*Given passage*:
-- begin --

Authorities in the Islamic holy land have already deported over 500 Nigerian women while more are still in detention in Saudi Arabia. One thousand women were detained and about of them already deported for allegedly not coming to the country with male guardians.

A statement from Saudi Press Agency, SPA Friday quotes the Minister in charge of Hajj Affairs in Saudi Arabia as saying “there won’t be any entry to Saudi Arabia for those who don’t comply with terms and requirements of the entry visa to the Kingdom to perform the Hajj pilgrimage.”

Although the statement did not specifically refer to Nigeria, reports from the Holy Land indicate that only Nigerian pilgrims are subjected to the requirement of the entry visa policy.

According to the spokesperson of the Ministry, Hatim Bn Hassan Qadhi, “These terms require women under age of 45 years to be accompanied with a male sponsor during the pilgrimage journey and that is stipulated in the woman’s visa or her sponsor regardless of nationality.”

“This rule is applied to all women in general who want to get an entry visa to Saudi Arabia to perform Hajj,” Mr. Qadhi said

The position of the Saudi authorities is despite efforts made by the Federal Government to resolve the impasse. Already, the speaker of the House of Representatives, Aminu Tambuwal has gone to Saudi Arabia with the hope of reaching an amicable solution.

-- end --

*Work instructions*:
[A] Could you repeat the report on Nigerian women deported from Saudi Arabia word for word, from "Although the statement" up to and including "an amicable solution."?
[B] Can you write what comes next in the article about Nigerian pilgrims detained in Saudi Arabia, picking up after its final sentence?

*Material provided*:
-- begin --

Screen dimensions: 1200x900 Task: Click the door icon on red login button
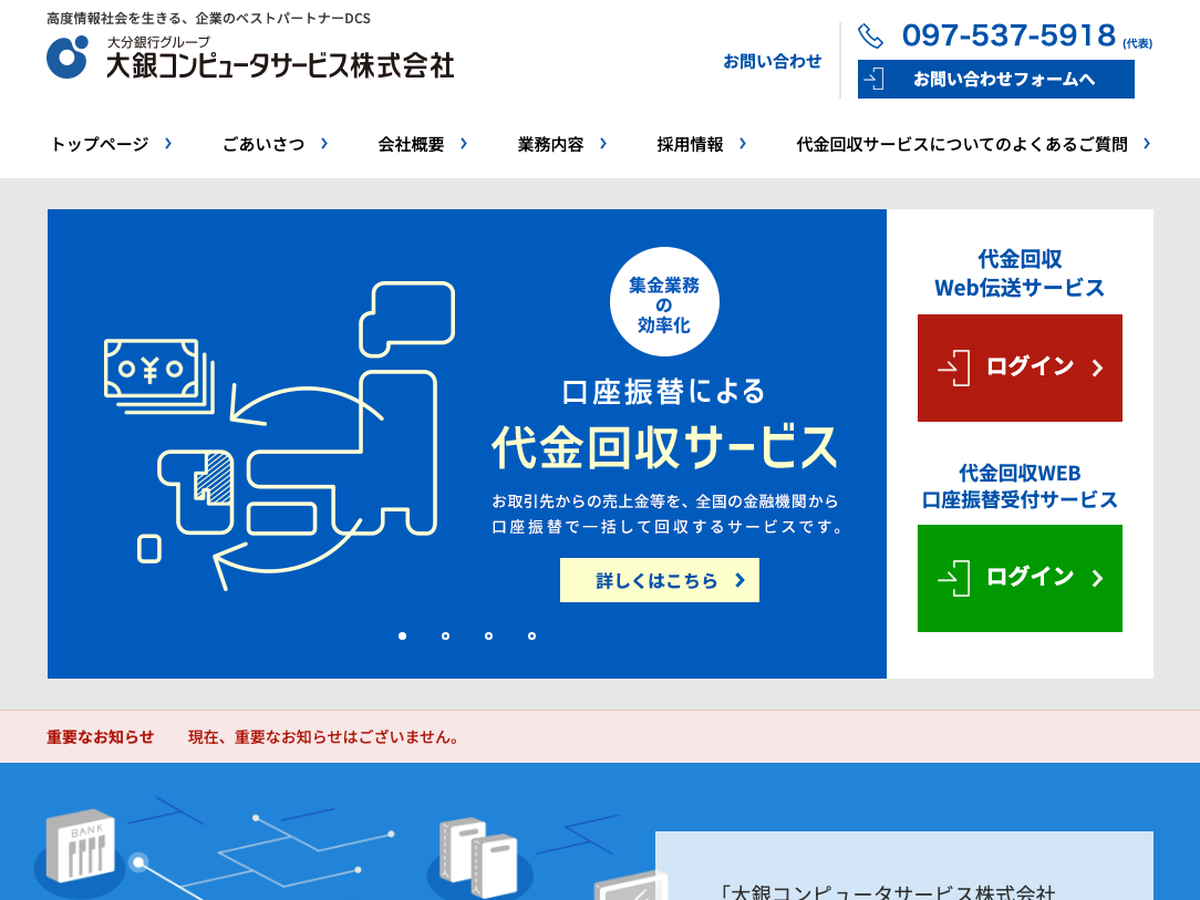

-- end --

*Replies*:
[A]
Although the statement did not specifically refer to Nigeria, reports from the Holy Land indicate that only Nigerian pilgrims are subjected to the requirement of the entry visa policy.

According to the spokesperson of the Ministry, Hatim Bn Hassan Qadhi, “These terms require women under age of 45 years to be accompanied with a male sponsor during the pilgrimage journey and that is stipulated in the woman’s visa or her sponsor regardless of nationality.”

“This rule is applied to all women in general who want to get an entry visa to Saudi Arabia to perform Hajj,” Mr. Qadhi said

The position of the Saudi authorities is despite efforts made by the Federal Government to resolve the impasse. Already, the speaker of the House of Representatives, Aminu Tambuwal has gone to Saudi Arabia with the hope of reaching an amicable solution.

[B]
Government sources say the Saudi Government has treated the Nigerian pilgrims with so much contempt that even diplomats have not been allowed to see them. Some of the deported women have also claimed that they had male guardians but were separated from them at the entry point when, as stated by Saudi Arabian laws, men and women had to queue for immigration verifications separately.

The position of the Saudi Government may affect thousands of other Nigerian Muslims who still want to perform this year’s hajj as the Nigerian hajj commission says it is suspending further airlift of pilgrims.

The spokesperson of the National Hajj Commission, NAHCON, Uba Mana, said the agency will not resume airlift of pilgrims until all the issues are resolved.

“It does not make sense to airlift people to be detained on landing. We will resume when all outstanding issues are resolved,” he said.